Visualization: https://gis.cdc.gov/grasp/COVIDNet/COVID19_3.html
This interactive tool allows users to display and query information about laboratory-confirmed COVID-19-associated hospitalizations by age group, underlying medical conditions, and other selected characteristics.
The data looks at the COVID-19 hospitalization rates for all the different variables that are present in the visualization.
Cases are identified through active review of notifiable disease and laboratory databases, hospital admission, and infection control practitioner logs. A minimum set of variables (age, sex, race and ethnicity, hospital admission, and SARS-CoV-2 testing data) are collected for all patients to generate age-stratified, race and ethnicity-stratified, and sex-stratified COVID-19-associated hospitalization rates each week.
COVID-19-associated hospitalization rates by race and ethnicity are calculated using hospitalized COVIDNET cases with complete race and ethnicity data for the numerator and NCHS bridged-race population estimates for the denominator. The age strata used for the adjustment are 0–4, 5–17, 18–49, 50–64, 65–74, 75–84, and 85+ years.
Detailed medical chart abstraction is conducted by trained staff, including information on signs/symptoms at admission, underlying medical conditions, intensive care unit admission, mechanical ventilation, discharge diagnoses, and in-hospital death
The users that this visualization is made for is anyone who is interested in understanding the different variables that could impact COVID-19 hospitalization rates. It could be for research purposes or for the general audience to see these impacts of other variables on COVID-19.
Does age have a correlation with COVID-19 hospitalization rate?
How do medical conditions (asthma, obesity, pregnancy) impact COVID-10 hospitalization rate?
Which ethnicity has the most COVID-19 hospitalization rates?
The users can find their answers by using the drop downs for the graph so they can select the categories and variables they want to display on the graph.

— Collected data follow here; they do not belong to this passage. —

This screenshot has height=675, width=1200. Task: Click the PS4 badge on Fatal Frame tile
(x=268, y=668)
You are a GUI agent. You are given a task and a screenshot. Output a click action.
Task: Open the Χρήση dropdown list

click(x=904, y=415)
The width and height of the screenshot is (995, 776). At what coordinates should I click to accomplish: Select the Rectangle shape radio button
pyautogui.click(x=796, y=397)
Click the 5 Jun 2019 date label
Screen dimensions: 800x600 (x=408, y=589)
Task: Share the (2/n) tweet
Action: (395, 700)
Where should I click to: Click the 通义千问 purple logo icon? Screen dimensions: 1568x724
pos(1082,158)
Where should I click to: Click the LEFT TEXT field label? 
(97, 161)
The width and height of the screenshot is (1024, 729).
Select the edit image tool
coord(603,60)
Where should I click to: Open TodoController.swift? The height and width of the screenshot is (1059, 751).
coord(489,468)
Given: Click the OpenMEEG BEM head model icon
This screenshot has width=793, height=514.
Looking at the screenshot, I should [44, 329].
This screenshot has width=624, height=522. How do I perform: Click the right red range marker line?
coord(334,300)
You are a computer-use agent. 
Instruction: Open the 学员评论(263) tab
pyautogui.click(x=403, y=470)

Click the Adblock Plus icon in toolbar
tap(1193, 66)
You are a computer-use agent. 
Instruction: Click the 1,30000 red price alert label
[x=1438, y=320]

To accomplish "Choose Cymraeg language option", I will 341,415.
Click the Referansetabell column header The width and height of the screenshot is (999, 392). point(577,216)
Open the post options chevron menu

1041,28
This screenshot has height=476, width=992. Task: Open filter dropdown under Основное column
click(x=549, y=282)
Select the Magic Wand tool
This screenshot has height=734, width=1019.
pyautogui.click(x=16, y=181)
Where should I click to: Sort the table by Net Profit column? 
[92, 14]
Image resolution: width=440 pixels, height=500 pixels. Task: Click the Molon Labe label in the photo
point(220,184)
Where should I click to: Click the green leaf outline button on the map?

The user can also filter the graph by specific age groups and by state as well to be displayed.
The visualization has a slider bar for the date at the top so that the user is able to see where this date falls on the chart below. I think this is an amazing idea because there is so much going on and it is nice to see the pinpoint of that date on the graph.
I think this graph is also very easy to work with as the user can see the dropdown has checkboxes to select which medical condition the user wants to see displayed. The user is allowed to see this both vertically and horizontally. In addition, it is color coded and the legend is very easy to comprehend. The organization of this graph and its inputs have been executed very well in my opinion.
There seems to be a lot of going on the screen and it can be quite overwhelming to the user as they do not know where to start on the controls panel to the left.
I felt like there was too much scrolling involved that could be tedious to the user. I think a better way to put the controls would be split them and put them on both sides of the graph so there was little no scrolling.
Another room for improvement would be to show the exact percentage for situations like above. The percentages are all very close to each other so it would be a good idea to show the exact number on each bar.